SHORT PROBLEM |
Put the records between the line holding "The width and height of the screenshot is (654, 433)." and the line holding "Task: Open Base Case D's profile picture", inclusive, into a JSON list of strings with one string per line and blank lines omitted.
---------- INPUT MATERIAL
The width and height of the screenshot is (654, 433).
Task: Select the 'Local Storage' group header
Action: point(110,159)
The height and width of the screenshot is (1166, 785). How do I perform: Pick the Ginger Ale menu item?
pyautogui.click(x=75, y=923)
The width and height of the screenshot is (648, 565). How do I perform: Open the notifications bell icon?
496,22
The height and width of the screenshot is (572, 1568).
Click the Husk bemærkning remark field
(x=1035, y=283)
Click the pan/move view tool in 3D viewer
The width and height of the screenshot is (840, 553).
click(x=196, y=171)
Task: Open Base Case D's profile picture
--------------------
---------- INPUT MATERIAL
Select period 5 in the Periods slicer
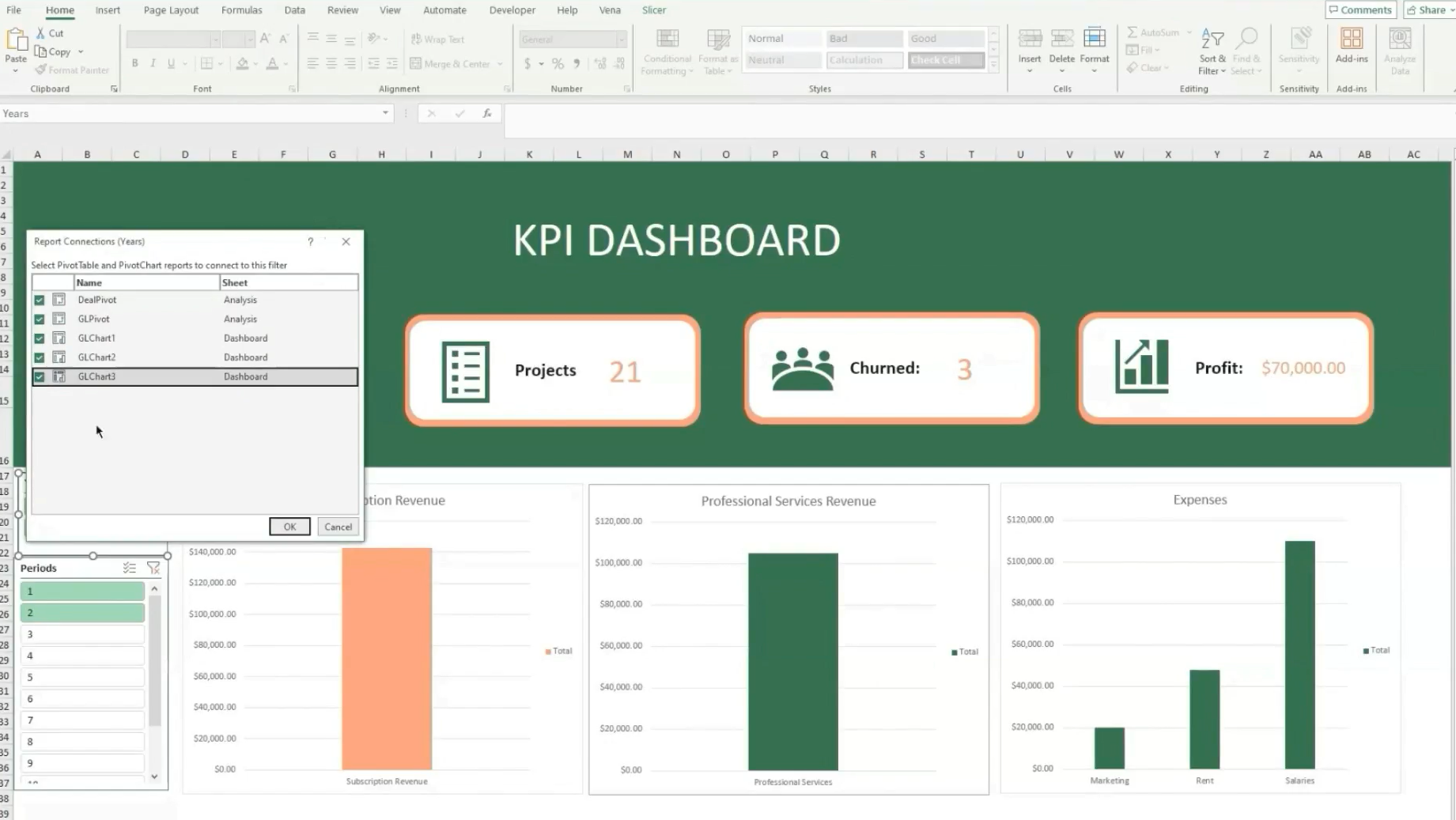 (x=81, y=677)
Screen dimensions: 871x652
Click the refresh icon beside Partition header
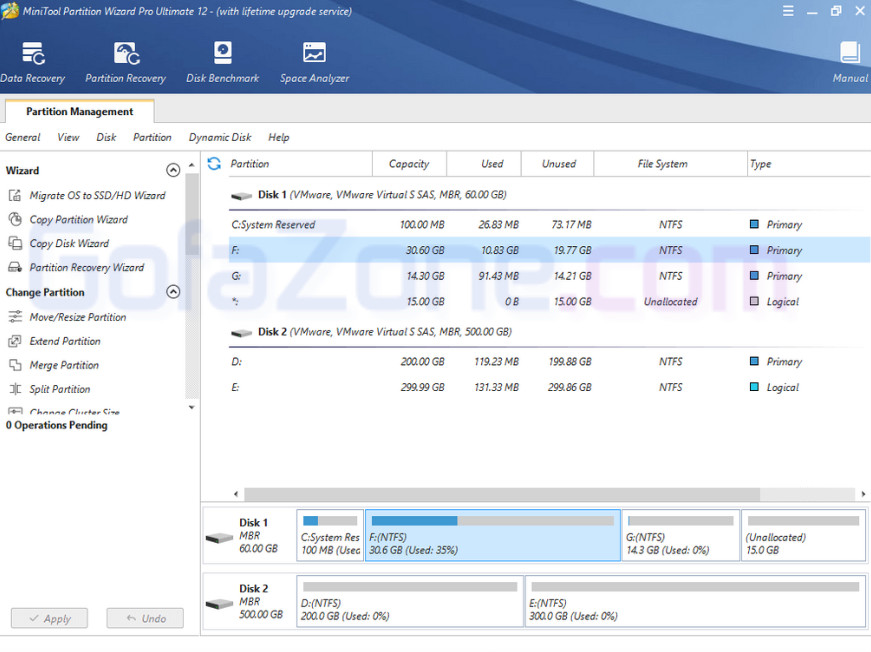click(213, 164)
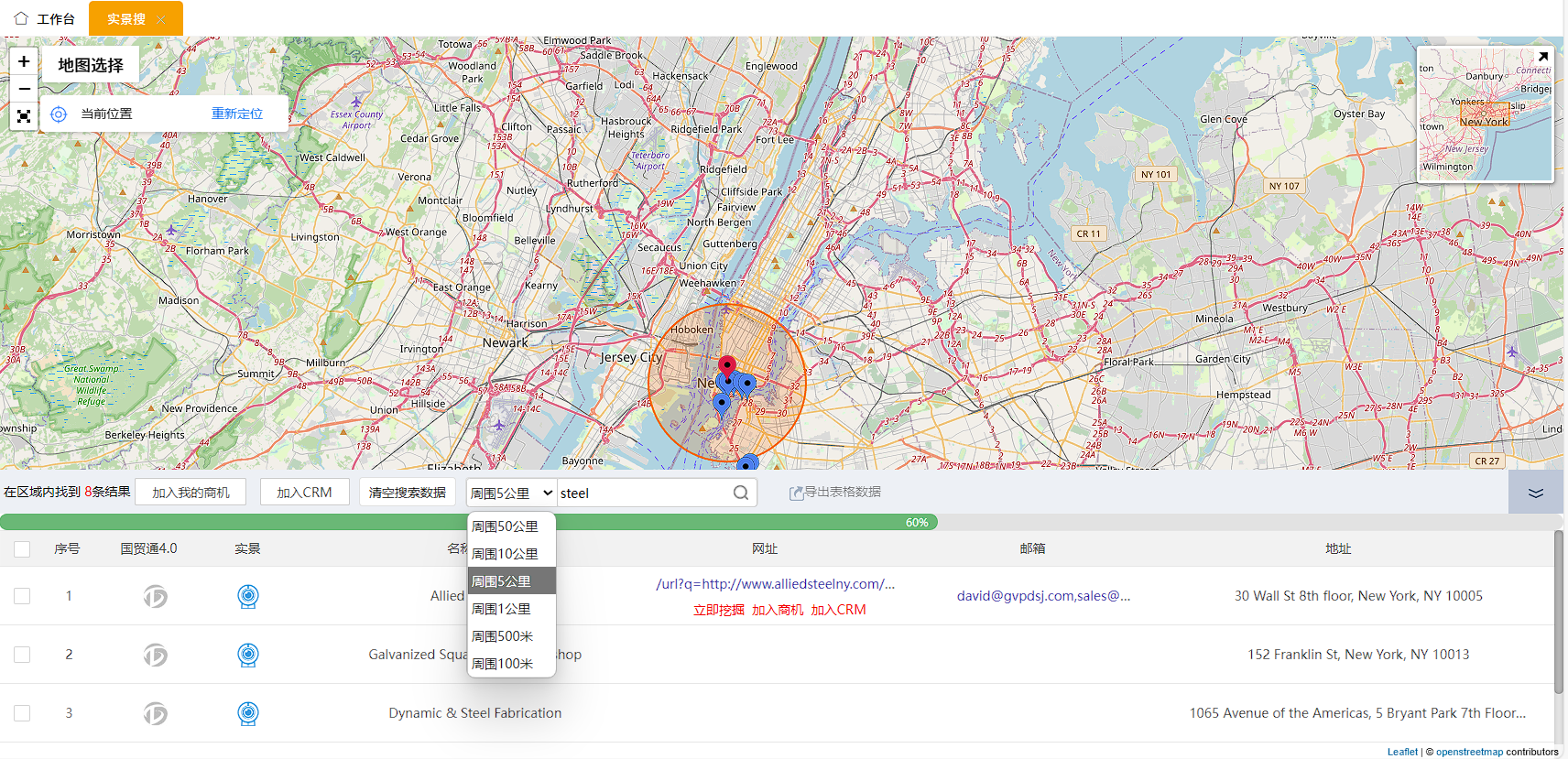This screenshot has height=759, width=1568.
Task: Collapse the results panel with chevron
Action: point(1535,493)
--------------------
RESPONSE TO THIS EXERCISE |
[
  "The width and height of the screenshot is (654, 433).",
  "Task: Select the 'Local Storage' group header",
  "Action: point(110,159)",
  "The height and width of the screenshot is (1166, 785). How do I perform: Pick the Ginger Ale menu item?",
  "pyautogui.click(x=75, y=923)",
  "The width and height of the screenshot is (648, 565). How do I perform: Open the notifications bell icon?",
  "496,22",
  "The height and width of the screenshot is (572, 1568).",
  "Click the Husk bemærkning remark field",
  "(x=1035, y=283)",
  "Click the pan/move view tool in 3D viewer",
  "The width and height of the screenshot is (840, 553).",
  "click(x=196, y=171)",
  "Task: Open Base Case D's profile picture"
]